SUPPLIED TEXT —
______

Model Definition Language

The models generated by by this package form a Model Definition Language for writing JSON Schema in Python. This syntax can be used to write JSON Schema directly, or can be generated from JSON Schema documents on the fly.

Primitives

Each JSON Schema is described by an Element object. The simplest possible schema (equivalent to {} or true) is expressed as

>>> from statham.schema.elements import Element
>>> element = Element()

This element will accept any value:

>>> element(1)
1
>>> element("a string!")
"a string"

Validation can be added by using typed elements and keyword arguments:

>>> Element(minimum=3)
>>> String(maxLength=20)
>>> Boolean(default=True)

The following primitive elements are available:

String Format Validation

Element and String both support the "format" validation keyword. statham validates two formats out-of-the-box: "date-time" and "uuid".

Custom string formats may may be added, by registering them. The following example shows how to register format validation for an RFC 3986 URI, as well as a completely custom format:

from rfc3986_validator import validate_rfc3986
from statham.schema.validation import format_checker

format_checker.register("uri")(validate_rfc3986)

@format_checker.register("no_bad_words")
def _validate_custom_format(value: str) -> bool:
    """Make sure there are no bad words in the string."""
    for bad_word in ("bad", "words"):
        if bad_word in value:
            return False
    return True

statham will not fail validation if it finds an unknown format, but it will raise a warning.

Containers

Elements accepting list and dict values include schemas for validating their contained items. When called, these elements will recursively validate both the container and its contained items.

Array

Array accepts an Element as its only positional argument. This corresponds to the "items" JSON Schema keyword.

>>> from statham.schema.elements import Array, String
>>> array = Array(String())
>>> array(["a", "string"])
["a", "string"]
>>> array([1, 2])
ValidationError: Failed validating `1`. Must be of type (str).

Array will also accept a list of elements as its "items". In this case, each list item will be validated against the Element at the corresponding index:

>>> from statham.schema.elements import Array, Integer, String
>>> array = Array([Integer(), String()])

______

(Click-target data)
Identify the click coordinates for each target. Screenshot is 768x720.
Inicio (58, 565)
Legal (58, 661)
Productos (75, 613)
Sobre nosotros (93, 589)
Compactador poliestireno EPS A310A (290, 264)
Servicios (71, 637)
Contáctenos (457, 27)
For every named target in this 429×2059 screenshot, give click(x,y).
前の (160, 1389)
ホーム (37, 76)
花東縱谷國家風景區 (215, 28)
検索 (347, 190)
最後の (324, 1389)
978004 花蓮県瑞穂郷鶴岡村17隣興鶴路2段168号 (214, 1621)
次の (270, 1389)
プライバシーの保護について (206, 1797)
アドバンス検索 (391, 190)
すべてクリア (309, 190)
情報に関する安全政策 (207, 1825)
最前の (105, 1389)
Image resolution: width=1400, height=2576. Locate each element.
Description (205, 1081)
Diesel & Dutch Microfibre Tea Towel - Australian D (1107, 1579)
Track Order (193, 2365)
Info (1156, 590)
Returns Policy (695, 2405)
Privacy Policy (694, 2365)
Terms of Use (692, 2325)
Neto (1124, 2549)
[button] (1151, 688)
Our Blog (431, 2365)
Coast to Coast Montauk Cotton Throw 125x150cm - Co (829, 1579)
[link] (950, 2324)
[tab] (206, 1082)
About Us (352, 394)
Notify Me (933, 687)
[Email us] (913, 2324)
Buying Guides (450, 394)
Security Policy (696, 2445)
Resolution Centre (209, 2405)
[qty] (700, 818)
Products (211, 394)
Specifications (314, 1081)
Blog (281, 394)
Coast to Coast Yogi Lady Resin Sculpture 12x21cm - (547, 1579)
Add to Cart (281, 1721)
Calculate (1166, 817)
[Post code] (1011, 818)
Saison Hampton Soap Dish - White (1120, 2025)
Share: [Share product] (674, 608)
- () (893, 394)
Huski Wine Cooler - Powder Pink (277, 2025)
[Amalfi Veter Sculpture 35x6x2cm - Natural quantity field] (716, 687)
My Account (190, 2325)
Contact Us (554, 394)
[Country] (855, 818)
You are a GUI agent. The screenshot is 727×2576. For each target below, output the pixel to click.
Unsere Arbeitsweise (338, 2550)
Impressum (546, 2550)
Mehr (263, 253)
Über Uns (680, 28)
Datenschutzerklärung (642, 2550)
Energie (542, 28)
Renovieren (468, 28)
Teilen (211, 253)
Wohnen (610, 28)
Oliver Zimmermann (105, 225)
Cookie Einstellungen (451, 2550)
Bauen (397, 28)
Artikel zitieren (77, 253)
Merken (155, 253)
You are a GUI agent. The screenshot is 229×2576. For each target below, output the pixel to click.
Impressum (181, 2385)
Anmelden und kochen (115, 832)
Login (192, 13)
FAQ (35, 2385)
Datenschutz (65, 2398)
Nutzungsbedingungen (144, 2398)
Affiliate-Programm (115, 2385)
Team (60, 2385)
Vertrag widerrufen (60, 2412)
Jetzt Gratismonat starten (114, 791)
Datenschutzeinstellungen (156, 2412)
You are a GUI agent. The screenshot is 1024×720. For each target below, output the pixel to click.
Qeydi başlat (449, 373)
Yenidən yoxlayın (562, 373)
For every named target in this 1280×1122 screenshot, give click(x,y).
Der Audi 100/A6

______

GOAL 1 — List every element class that is called in the code snippets on the Model Definition Language page.
GOAL 2 — Retype the Model Definition Language page between "Each JSON Schema" and "element = Element()", inclusive.
GOAL 3 —
Answer these from the Model Definition Language page:
(a) Which two string formats does statham validate out of the box?
(b) What does statham do when it finds an unknown format?
(c) Which JSON Schema keyword does the only positional argument of Array correspond to?
None of the listing is needed for what is asked here.

CORRECT RESULT 1 —
Element
String
Boolean
Array
Integer

CORRECT RESULT 2 —
Each JSON Schema is described by an Element object. The simplest possible schema (equivalent to {} or true) is expressed as

>>> from statham.schema.elements import Element
>>> element = Element()

CORRECT RESULT 3 —
(a) "date-time" and "uuid"
(b) It does not fail validation, but it raises a warning.
(c) The "items" keyword